Manenberg Health Committee members say their efforts to educate the community about the Covid-19 vaccine paid off when a record number of people came to get their jabs.
Fearing that too few people were getting vaccinated, the committee members ran an education drive, says chairwoman Marian Kinnes.
They had reason to celebrate on Tuesday September 21, she said, when more than 250 people came to get jabs at Manenberg People’s Centre – more people than the available vaccines.
Losing a loved one often also meant losing a breadwinner and that could be a hard blow in a poor community like Manenberg, she said.
“We had a huge turn-out… I am very proud of our members,” Ms Kinnes said, adding that many were still hesitant to get vaccinated.
“I run a feeding kitchen and I get to interact with many people. There are some people who are still resistant. What I found is that some grandchildren tell their grandparents not to go. Our young people should not discourage or influence our seniors. Yes, we are all going to die, but if there is a chance of extending our lifespan, why are we so scared to take it? It all comes down to education.”
Bokeem Paulse, 21, was among the hundreds who agreed to get the vaccine.
“I didn’t believe in this because there are so many rumours floating around,” he said. “I am a strong believer, and some people want you to believe that if you take the vaccine, then your faith is not strong.

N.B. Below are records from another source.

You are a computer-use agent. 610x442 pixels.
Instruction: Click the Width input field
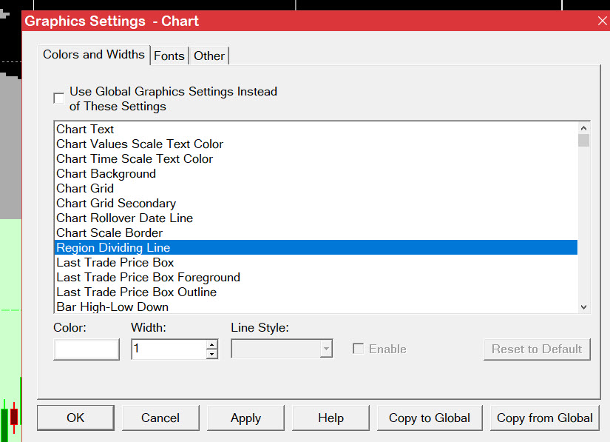168,349
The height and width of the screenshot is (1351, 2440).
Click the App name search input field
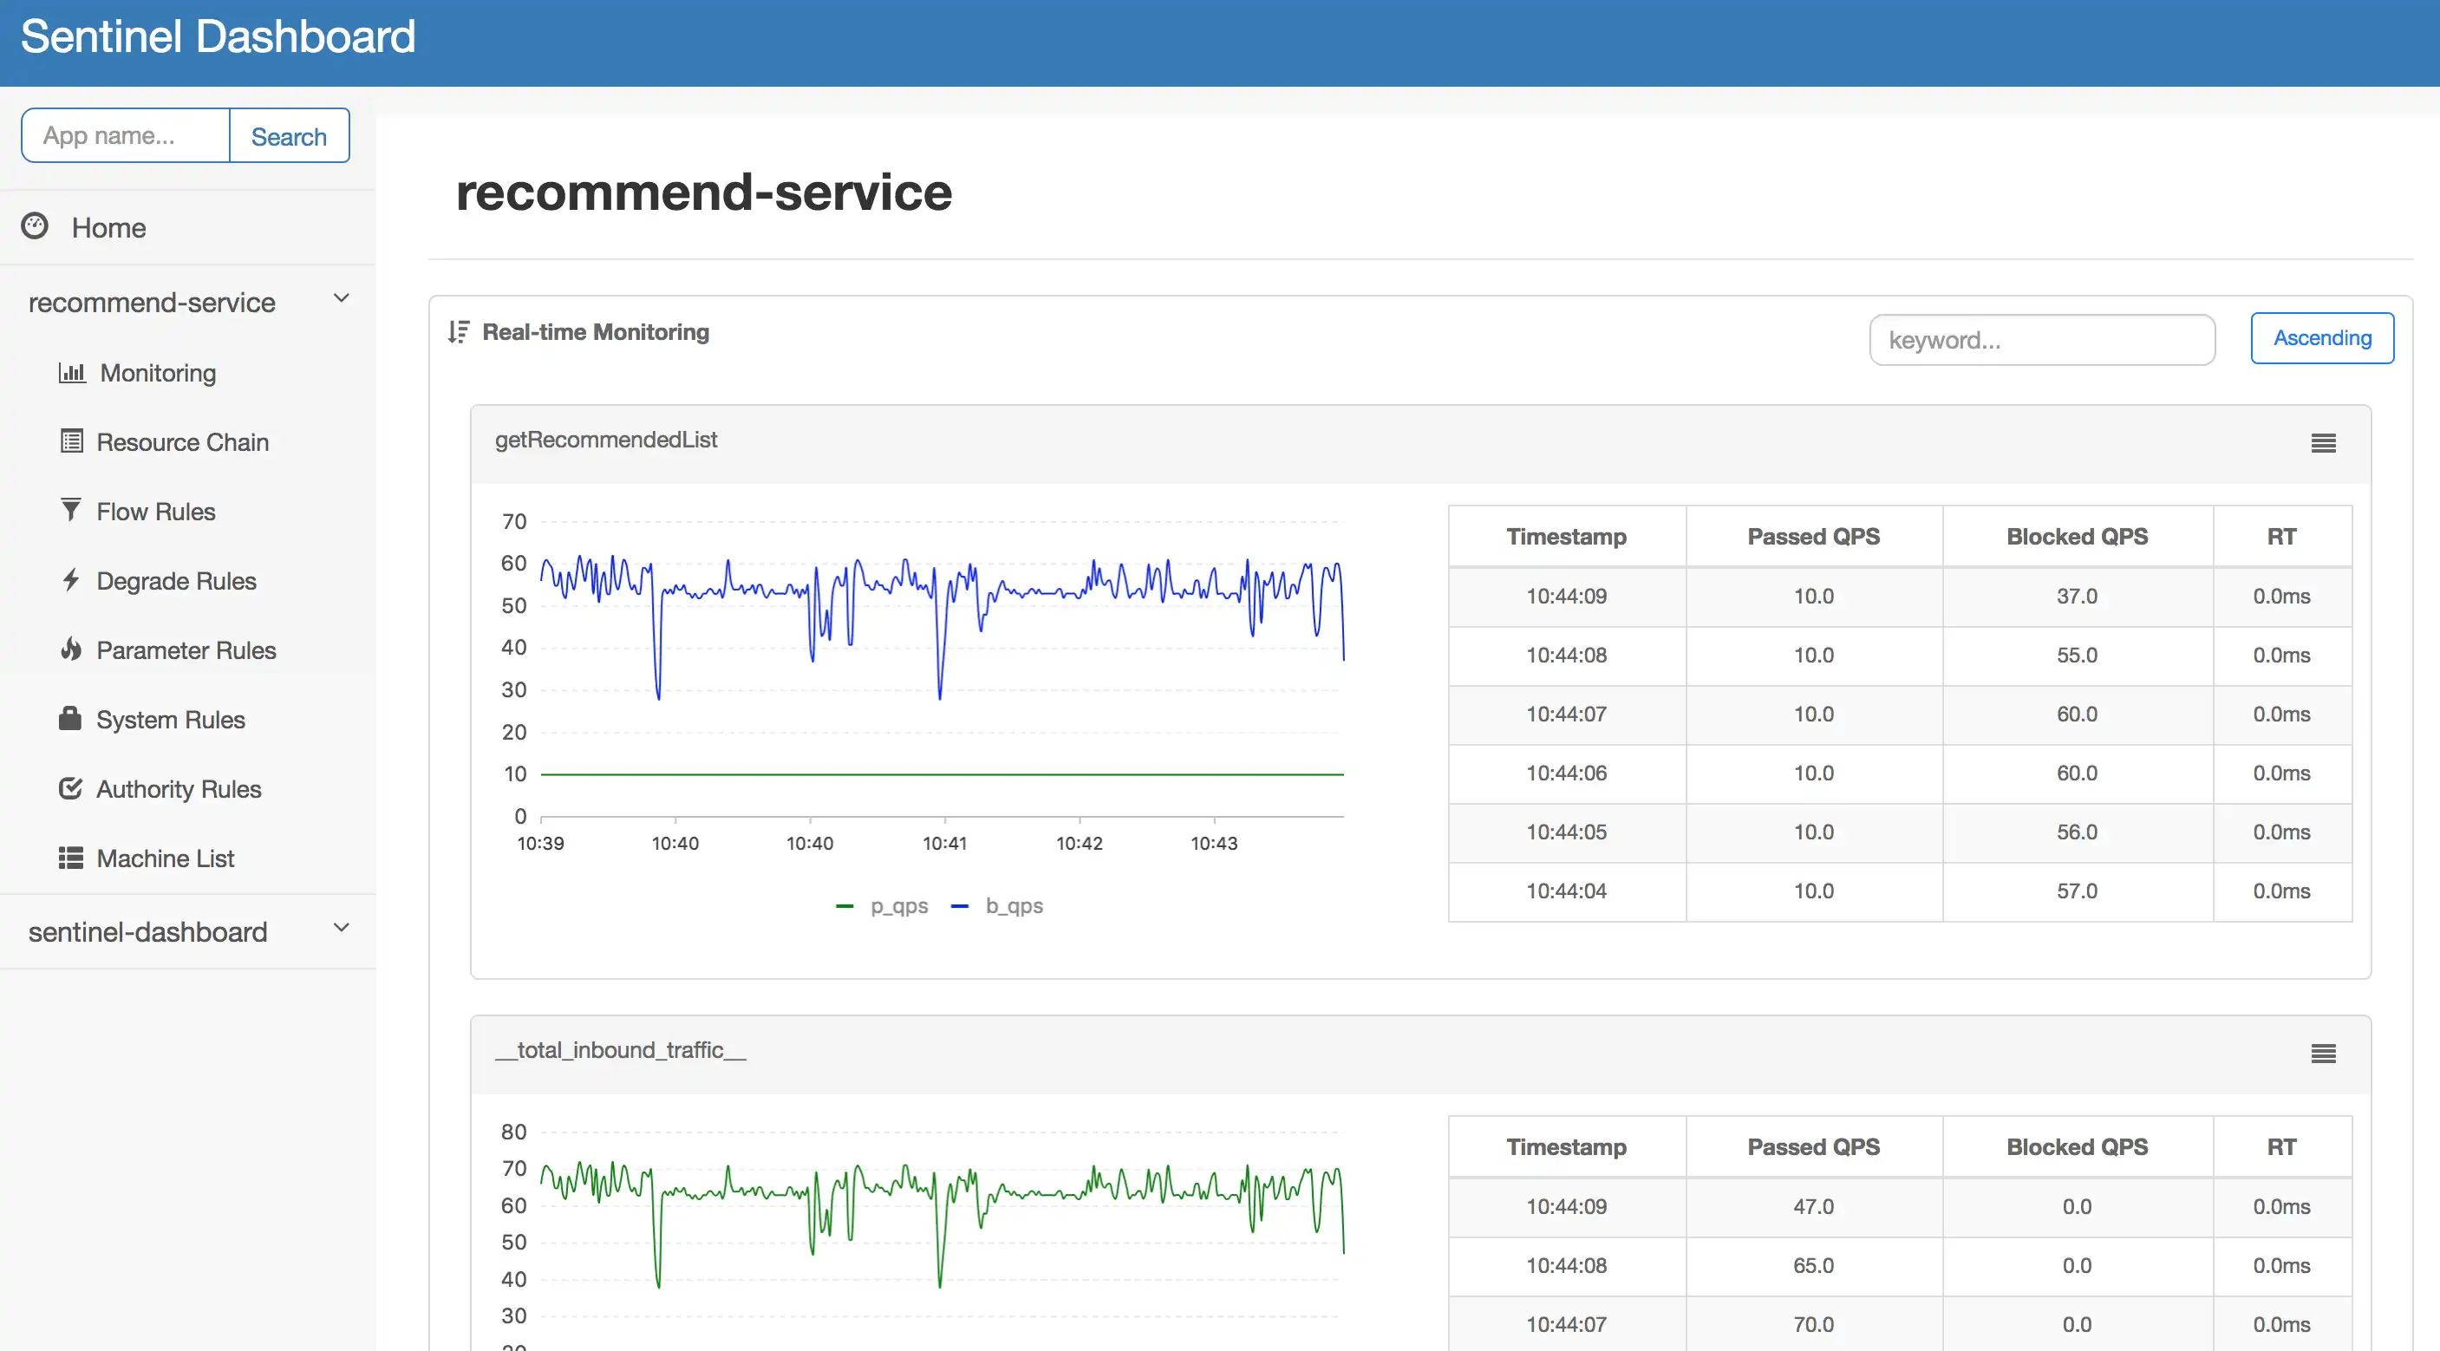tap(123, 135)
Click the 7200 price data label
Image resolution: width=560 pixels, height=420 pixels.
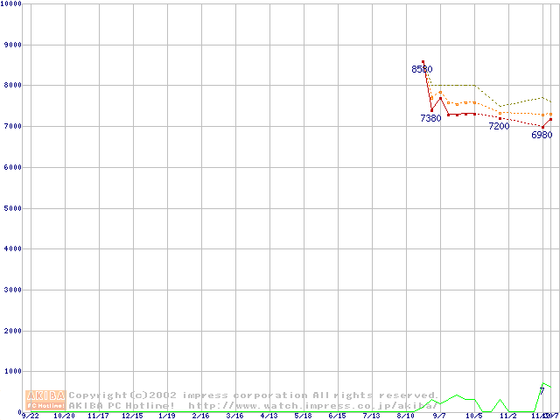pos(499,127)
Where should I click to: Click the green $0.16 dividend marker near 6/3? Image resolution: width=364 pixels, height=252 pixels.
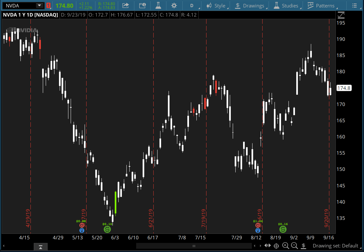[107, 229]
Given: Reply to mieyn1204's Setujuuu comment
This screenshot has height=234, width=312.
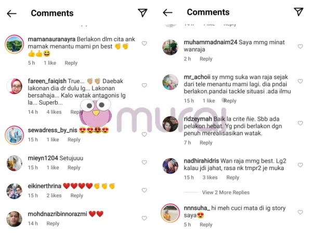Looking at the screenshot, I should pos(74,167).
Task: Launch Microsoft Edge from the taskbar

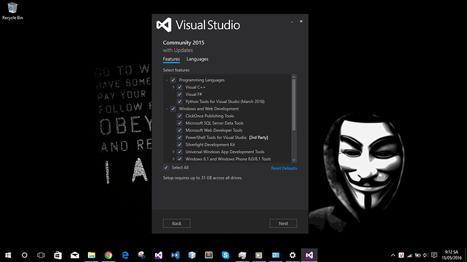Action: 125,255
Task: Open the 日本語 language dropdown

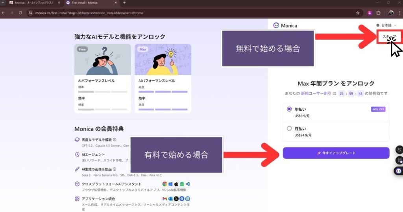Action: pyautogui.click(x=386, y=25)
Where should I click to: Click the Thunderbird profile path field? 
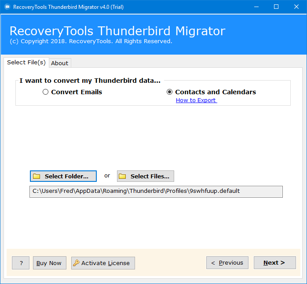[156, 192]
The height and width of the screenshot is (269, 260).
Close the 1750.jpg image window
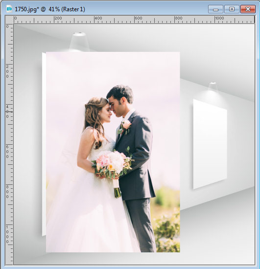tap(248, 9)
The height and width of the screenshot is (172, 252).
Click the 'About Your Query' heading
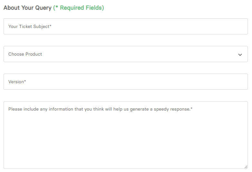[27, 8]
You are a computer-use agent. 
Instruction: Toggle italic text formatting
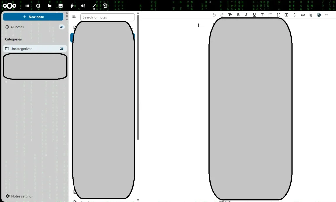click(x=246, y=15)
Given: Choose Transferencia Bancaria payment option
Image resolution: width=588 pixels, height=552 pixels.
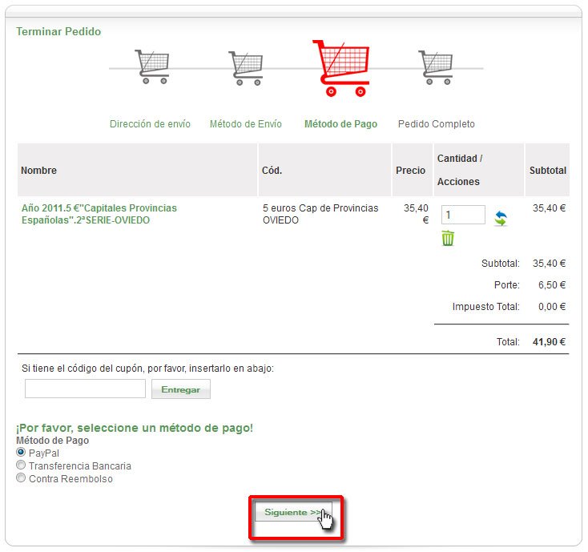Looking at the screenshot, I should point(21,465).
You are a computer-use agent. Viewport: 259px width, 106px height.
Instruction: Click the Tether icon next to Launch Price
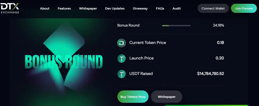[122, 58]
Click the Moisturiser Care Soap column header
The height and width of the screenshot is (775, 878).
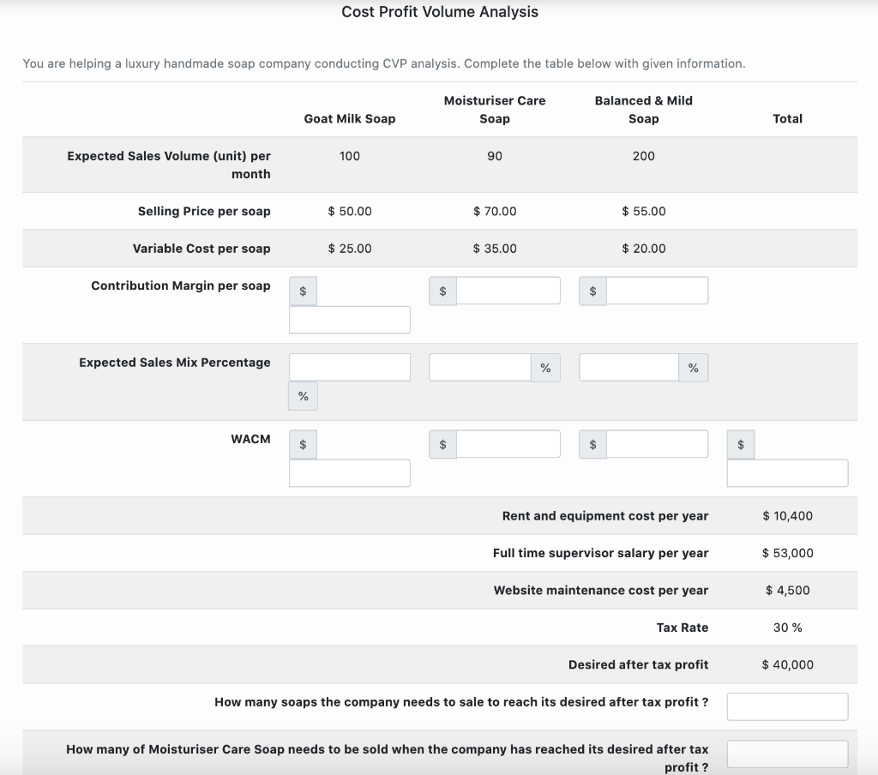495,109
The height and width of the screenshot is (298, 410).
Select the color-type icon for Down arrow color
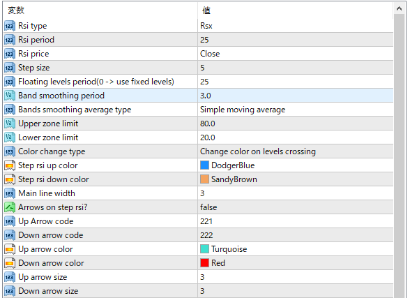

“The debate around whether to take the vaccine or not has even gone as far as splitting families apart. Some of my relatives are still uncertain. After doing some research, I have found that the vaccine is not as scary as some would want you to believe. If all of us do our part to get vaccinated, then we can get over this virus, and get back some sort of normalcy.”
Marlicia Cupido said she had no concerns about the vaccine and encouraged others to get vaccinated as well.
National statistics show the country has exited the third wave.
At the time of going to press, the National Institute for Communicable Diseases said the new infection rate had dropped below a thousand people and the seven-day moving average of daily case numbers had decreased with sustained decreases in all provinces.
The Western Cape still accounted for 12% of infections, which was the third highest province in the country.